Print the lines of the listing below exactly as they appear, from the line containing "Click the 'Stap 2/4 Aanmelden' heading" through the line containing "Action: (x=92, y=1097)", both included.

— Begin RECORDS FOR THE EXERCISE —

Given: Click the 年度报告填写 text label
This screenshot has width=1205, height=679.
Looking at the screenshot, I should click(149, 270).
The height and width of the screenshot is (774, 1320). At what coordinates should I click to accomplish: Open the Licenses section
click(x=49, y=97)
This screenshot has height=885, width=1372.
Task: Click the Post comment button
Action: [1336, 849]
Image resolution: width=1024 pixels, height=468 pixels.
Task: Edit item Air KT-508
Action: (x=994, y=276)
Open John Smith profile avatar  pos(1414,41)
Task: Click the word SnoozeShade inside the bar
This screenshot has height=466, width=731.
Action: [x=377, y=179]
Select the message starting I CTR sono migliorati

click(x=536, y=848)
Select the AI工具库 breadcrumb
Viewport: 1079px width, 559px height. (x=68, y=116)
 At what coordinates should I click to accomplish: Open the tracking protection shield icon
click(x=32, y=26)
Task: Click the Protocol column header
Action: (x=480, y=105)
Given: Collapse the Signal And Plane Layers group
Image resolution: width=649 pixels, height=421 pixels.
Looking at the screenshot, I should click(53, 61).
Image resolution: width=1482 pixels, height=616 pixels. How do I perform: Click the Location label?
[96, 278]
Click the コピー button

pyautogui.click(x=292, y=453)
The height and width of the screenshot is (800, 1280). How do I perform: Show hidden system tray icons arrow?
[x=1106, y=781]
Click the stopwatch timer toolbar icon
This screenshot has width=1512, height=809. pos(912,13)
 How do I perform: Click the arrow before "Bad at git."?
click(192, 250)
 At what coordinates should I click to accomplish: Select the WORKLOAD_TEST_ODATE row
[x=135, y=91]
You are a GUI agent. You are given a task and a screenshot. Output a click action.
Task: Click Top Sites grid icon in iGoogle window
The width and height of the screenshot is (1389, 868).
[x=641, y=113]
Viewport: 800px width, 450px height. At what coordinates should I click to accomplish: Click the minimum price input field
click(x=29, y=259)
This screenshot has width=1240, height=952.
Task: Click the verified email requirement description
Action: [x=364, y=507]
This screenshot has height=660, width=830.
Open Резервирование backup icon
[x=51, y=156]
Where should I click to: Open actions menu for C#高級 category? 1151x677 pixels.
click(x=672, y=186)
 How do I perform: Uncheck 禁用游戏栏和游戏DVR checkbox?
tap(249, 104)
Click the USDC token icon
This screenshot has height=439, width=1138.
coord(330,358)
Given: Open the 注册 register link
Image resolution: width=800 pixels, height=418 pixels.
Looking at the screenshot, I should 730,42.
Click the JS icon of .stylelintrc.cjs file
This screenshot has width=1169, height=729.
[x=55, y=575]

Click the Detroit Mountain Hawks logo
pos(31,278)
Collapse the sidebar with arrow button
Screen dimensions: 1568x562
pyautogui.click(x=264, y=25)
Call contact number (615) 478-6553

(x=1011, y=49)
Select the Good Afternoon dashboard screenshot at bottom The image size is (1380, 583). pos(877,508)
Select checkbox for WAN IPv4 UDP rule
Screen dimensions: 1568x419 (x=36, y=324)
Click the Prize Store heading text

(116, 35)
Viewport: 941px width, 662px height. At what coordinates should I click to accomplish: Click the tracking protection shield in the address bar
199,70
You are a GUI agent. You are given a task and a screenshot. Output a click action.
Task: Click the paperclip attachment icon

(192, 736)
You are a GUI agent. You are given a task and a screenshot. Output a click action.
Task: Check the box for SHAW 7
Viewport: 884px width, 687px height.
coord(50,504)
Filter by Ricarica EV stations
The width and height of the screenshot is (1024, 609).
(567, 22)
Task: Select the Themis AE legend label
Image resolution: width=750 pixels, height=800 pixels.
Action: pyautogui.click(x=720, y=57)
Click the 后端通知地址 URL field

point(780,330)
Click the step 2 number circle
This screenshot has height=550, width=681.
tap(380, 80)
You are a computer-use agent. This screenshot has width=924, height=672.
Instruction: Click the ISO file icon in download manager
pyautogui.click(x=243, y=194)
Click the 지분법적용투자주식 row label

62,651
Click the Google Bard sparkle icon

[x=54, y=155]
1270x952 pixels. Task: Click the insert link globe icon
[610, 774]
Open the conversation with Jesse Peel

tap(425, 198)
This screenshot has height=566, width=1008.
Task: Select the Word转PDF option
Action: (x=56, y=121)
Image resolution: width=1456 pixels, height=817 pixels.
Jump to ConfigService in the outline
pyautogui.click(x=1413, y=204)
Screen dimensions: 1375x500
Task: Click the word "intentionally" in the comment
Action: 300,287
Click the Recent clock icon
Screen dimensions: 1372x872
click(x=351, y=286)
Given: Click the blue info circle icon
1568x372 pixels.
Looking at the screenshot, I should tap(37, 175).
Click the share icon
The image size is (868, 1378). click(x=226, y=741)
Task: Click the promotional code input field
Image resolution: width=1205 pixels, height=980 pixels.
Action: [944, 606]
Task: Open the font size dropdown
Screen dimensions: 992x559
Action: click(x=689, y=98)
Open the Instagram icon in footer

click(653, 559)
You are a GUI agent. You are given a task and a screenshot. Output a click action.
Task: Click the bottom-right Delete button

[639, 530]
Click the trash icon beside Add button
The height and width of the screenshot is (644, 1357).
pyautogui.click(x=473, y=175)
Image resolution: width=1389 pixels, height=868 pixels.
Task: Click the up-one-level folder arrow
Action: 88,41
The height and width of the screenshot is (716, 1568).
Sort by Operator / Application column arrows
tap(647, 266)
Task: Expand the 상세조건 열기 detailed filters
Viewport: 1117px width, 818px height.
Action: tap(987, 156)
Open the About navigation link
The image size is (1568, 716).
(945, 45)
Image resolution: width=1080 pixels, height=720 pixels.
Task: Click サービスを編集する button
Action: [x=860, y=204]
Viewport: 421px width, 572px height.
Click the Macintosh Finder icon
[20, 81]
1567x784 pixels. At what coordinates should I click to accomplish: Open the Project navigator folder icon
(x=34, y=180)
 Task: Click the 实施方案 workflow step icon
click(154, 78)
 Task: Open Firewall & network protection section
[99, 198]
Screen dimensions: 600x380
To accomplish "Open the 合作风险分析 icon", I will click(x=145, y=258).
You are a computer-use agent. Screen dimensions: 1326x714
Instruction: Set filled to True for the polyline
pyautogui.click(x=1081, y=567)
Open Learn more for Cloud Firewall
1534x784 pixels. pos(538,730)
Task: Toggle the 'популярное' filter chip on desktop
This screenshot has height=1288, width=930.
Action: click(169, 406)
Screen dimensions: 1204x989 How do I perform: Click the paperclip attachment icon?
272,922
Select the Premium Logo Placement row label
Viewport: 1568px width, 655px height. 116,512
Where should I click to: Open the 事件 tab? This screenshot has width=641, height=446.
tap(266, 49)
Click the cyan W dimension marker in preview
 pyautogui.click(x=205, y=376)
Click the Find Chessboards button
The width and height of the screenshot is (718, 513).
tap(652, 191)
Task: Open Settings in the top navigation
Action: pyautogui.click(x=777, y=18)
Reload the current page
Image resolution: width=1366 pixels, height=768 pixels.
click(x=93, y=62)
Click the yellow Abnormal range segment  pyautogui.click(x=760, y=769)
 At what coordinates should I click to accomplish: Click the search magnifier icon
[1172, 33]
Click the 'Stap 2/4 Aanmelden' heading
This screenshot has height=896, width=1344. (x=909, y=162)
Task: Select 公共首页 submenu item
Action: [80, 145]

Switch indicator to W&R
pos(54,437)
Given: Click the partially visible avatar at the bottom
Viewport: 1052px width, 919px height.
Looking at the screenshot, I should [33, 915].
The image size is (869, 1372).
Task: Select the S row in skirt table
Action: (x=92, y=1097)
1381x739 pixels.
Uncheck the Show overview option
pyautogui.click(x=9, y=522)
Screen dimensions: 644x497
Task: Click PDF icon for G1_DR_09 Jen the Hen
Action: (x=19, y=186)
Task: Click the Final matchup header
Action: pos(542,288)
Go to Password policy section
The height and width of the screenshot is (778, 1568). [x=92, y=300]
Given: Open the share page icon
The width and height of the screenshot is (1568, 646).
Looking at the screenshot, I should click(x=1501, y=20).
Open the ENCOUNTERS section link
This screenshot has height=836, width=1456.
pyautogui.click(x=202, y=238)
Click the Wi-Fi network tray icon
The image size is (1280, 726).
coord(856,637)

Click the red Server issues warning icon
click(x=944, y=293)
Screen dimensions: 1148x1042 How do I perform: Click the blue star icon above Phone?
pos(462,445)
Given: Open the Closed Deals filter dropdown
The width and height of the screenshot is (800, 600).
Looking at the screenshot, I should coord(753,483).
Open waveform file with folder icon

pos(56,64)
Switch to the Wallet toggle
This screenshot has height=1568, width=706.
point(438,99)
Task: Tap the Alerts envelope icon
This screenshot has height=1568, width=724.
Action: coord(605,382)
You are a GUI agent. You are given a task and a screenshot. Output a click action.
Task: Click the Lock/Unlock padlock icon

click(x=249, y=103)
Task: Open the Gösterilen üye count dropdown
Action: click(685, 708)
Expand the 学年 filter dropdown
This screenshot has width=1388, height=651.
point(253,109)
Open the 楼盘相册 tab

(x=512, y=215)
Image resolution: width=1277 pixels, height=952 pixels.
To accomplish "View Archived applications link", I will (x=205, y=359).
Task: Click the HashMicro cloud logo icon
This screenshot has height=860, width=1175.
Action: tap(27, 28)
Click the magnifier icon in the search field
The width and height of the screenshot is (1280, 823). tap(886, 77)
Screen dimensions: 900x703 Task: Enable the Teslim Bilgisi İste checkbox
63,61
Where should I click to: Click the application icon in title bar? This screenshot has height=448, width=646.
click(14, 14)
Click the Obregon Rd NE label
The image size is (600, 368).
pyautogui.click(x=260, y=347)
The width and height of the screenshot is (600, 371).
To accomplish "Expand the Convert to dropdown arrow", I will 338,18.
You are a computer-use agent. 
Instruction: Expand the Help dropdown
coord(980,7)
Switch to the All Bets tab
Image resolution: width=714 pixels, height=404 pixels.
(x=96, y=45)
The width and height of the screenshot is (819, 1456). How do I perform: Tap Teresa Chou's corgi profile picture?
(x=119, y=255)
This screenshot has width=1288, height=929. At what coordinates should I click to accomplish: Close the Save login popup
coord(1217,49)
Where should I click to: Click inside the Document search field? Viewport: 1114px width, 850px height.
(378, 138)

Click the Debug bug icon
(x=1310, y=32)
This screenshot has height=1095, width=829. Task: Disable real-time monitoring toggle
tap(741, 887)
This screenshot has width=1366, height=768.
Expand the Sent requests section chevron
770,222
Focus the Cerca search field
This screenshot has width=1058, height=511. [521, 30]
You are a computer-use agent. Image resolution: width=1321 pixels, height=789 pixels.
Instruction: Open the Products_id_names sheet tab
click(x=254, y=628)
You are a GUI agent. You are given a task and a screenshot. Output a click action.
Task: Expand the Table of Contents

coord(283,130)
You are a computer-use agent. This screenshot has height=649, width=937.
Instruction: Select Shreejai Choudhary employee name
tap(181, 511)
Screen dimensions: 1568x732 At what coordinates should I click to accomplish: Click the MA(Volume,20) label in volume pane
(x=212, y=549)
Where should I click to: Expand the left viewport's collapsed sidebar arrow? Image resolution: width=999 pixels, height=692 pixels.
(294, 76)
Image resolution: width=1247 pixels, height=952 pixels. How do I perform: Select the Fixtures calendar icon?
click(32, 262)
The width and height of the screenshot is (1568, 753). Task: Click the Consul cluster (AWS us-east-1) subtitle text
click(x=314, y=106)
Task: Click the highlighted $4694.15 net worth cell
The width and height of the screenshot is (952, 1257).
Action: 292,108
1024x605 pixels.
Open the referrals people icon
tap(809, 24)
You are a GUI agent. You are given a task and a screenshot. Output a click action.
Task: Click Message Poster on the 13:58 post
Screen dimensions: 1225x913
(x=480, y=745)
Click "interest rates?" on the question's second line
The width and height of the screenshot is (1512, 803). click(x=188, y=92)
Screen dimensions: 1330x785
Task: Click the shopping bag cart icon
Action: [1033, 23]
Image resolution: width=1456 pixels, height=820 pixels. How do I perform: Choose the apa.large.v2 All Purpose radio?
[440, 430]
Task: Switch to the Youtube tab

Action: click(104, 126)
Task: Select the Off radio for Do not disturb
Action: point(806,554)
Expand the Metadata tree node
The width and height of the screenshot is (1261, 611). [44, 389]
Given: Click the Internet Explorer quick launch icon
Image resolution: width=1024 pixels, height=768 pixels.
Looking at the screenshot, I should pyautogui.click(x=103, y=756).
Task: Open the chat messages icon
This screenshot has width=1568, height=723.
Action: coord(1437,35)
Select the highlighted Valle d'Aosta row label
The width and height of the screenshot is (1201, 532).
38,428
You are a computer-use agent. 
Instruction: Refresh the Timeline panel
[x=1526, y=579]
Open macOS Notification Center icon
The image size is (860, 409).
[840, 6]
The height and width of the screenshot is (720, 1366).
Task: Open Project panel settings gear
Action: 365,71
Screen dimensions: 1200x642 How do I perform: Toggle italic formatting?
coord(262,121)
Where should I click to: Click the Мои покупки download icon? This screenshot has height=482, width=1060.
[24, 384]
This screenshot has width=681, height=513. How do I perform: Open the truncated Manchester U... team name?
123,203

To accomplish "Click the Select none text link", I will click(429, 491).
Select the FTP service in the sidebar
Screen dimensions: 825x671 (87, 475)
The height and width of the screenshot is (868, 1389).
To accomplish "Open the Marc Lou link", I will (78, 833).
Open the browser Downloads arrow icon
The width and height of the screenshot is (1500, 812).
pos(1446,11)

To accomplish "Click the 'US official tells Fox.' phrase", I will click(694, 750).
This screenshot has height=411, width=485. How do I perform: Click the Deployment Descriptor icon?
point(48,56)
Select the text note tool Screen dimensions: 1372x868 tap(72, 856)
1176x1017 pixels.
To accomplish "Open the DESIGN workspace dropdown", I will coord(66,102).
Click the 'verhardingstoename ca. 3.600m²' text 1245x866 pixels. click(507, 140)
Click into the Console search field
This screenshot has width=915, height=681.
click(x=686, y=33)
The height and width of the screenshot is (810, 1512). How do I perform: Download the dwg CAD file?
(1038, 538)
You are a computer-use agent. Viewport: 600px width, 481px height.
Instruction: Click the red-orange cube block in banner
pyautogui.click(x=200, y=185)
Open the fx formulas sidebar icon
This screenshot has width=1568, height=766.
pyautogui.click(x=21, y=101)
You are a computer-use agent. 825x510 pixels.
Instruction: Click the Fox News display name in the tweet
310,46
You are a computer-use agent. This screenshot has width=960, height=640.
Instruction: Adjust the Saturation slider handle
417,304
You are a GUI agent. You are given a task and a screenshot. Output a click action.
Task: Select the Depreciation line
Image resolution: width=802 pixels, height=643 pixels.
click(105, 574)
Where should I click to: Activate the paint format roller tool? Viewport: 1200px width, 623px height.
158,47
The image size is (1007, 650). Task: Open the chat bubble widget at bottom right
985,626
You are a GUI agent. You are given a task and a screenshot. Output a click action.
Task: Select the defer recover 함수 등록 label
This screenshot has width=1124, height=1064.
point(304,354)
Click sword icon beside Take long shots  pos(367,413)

— End RECORDS FOR THE EXERCISE —

* _TASK OUTPUT_:
Click the 'Stap 2/4 Aanmelden' heading
This screenshot has height=896, width=1344. (x=909, y=162)
Task: Select 公共首页 submenu item
Action: [80, 145]

Switch indicator to W&R
pos(54,437)
Given: Click the partially visible avatar at the bottom
Viewport: 1052px width, 919px height.
Looking at the screenshot, I should [33, 915].
The image size is (869, 1372).
Task: Select the S row in skirt table
Action: (x=92, y=1097)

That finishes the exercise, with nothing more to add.